電子辞書の値段が高いのは、出版社が権利を売っているからですね。いまは紙の辞書を辞めて、データ(とその権利)だけで成り立っている辞書もかなりあります。この「辞書」は、電子辞書やパソコンのソフトとして、あるいはYAHOOや楽天と言ったポータルサイトのコンテンツとしてコンピューター上に存在します。バージョンアップができるとなるとDSとかPSPとかになっちゃいますね。まあ、大学生の4年くらいだと版が改まるほどの時間ではありませんから、持ってる人に対しては「とにかく使い倒せ!」と言っています。
大学という場所には学生個人のためのスペースはありません。机も小さく、じっくり勉強できる環境ではないなあと思うような教室も多いものです。また、電車に乗って遠距離通学の学生も多い。そんなことを考えると、電子辞書の小ささ軽さは捨てがたいですね。
今日も違う学校で辞書の引き方をやってきましたが、「年端のいかない」という語が分からない場合、電子辞書だとお手上げになってしまいます。これが紙辞書だと、「年」をヒントにして、「とし」のあたりを見渡してみつけることができます。1次元的辞書と2次元的辞書ということができるんじゃないかな、と思いました。
今日、同僚の方と話をしていてなるほど、と思ったのは、「電子辞書は教育を終えた人のための辞書」という表現でした。いろいろな解釈が可能ですが、含蓄あるなあと思いました。高校生用の電子辞書には英和と古語が載っている辞書があり、英語の先生は電子辞書推奨派にまわり、国語の先生は否定派が多いので生徒が混乱しているというお話しもうかがいました。日常レベルで外国語を学ぶときに要求される語釈や利便性と、表現や文学性に立ち向かう時に要求される語釈や解説は違うと言うことでもあるように思います。まあ、私は日本語の本も外国語読むようなつもりで、と言っていますから、その意味では電子辞書もノープロブレムです。
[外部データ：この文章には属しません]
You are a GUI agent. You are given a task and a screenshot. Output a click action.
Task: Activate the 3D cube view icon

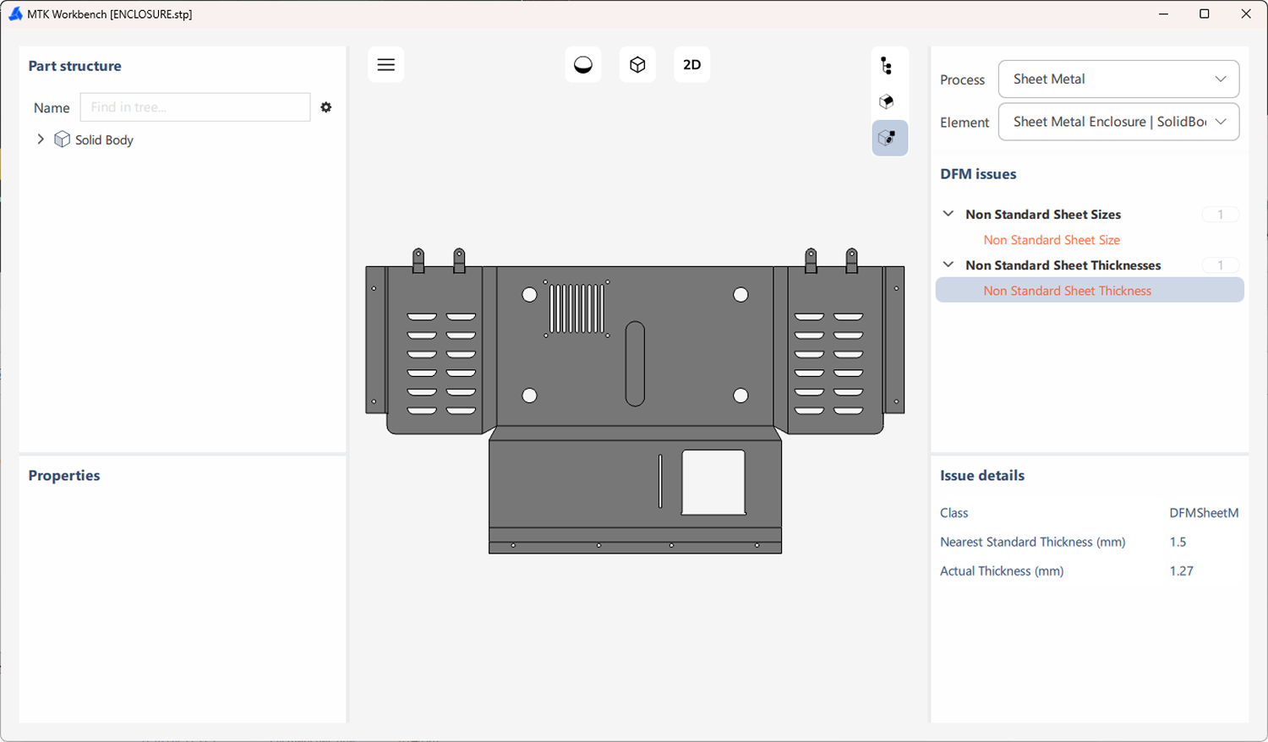pyautogui.click(x=637, y=64)

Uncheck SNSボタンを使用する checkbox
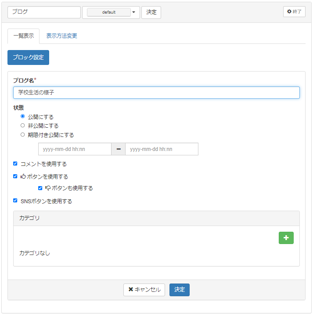click(x=15, y=201)

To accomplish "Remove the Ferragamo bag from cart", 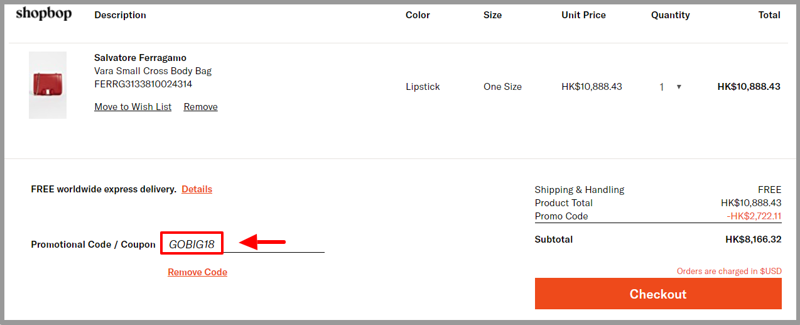I will (x=200, y=107).
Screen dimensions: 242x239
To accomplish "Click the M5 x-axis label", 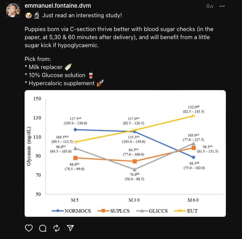I will (x=75, y=200).
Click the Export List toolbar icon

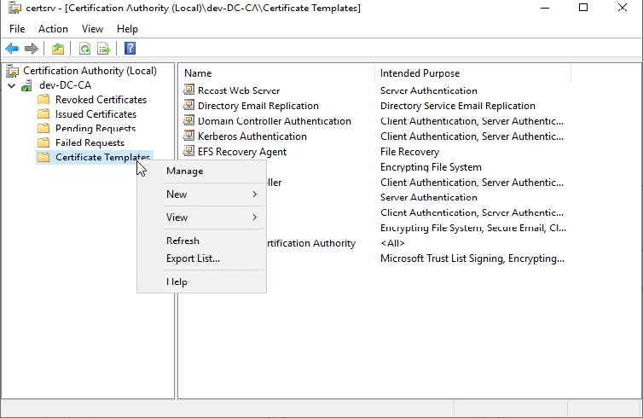pos(103,49)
「新明解」で有名な「恋愛」の語釈ですが、「新明解」以外のほとんどの辞書は「男女のこいしたう感情」と表現しています。キモは「恋い慕う」の部分ですね。ところがこの「慕う」という言葉、「先生を慕う」「お慕い申し上げております」という使用例にみるように、どことなく上下関係が前提にある言葉です。この感覚、いささか古くさいというか、現代人の恋愛の実態、ないしはありうべき恋愛像とはだいぶずれてしまっているように思うのですが。いつまでも右へならへばっかりしてないでいろいろ世間の恋愛をみてよ!と思ってしまったことです。
それから、今度の「新明解」第6版からは、「合体したい」(第4版)とか「肉体的な一体感を得たい」(第5版)といった、性的な表現がなくなりました。メディア上でさんざんおもしろおかしく取り上げられたから懲りたのか、それとも「セックスから恋愛がはじまる」場合も珍しくないような現代の恋愛観(あるいは恋愛小説なんかのストーリー)を意識したのか?なんてことを考えてしまいました。だとすればこの削除にもやはり現代に対する批評性を認めることができるでしょう。
すげえアトランダムな段落構成。。。